-- Collection entries --
------------------------------------

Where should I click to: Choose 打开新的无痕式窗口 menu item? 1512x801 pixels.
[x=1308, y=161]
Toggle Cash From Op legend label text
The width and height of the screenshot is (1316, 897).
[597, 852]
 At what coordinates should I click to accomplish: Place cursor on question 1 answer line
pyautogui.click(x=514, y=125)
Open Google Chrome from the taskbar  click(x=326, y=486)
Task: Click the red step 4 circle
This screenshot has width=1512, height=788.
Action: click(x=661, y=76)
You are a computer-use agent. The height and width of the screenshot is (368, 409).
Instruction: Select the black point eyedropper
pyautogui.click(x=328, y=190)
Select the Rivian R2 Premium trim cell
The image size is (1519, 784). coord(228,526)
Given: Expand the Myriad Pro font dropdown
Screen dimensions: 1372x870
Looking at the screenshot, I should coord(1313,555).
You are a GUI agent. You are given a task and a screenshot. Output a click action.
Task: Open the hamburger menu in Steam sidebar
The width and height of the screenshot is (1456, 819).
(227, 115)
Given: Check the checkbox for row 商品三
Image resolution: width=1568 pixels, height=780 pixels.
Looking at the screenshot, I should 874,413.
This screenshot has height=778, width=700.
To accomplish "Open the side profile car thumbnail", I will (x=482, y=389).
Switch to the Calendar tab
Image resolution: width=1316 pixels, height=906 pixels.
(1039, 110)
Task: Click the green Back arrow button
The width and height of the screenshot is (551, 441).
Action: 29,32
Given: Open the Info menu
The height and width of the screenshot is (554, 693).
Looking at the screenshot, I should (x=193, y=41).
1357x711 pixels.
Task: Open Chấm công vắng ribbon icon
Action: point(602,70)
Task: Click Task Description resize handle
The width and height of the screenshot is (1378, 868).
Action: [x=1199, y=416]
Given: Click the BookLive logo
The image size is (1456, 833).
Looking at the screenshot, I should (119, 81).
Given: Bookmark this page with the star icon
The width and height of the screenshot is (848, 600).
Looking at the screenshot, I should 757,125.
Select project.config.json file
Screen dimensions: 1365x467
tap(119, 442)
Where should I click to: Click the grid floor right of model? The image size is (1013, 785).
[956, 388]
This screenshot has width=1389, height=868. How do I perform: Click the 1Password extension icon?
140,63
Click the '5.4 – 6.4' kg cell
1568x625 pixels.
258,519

------------------------------------

-- What is needed --
Pick out each line of the entries above that contains the word "dimensions", and copy those lines in full.

-- Task answer --
Screen dimensions: 1372x870
Screen dimensions: 1365x467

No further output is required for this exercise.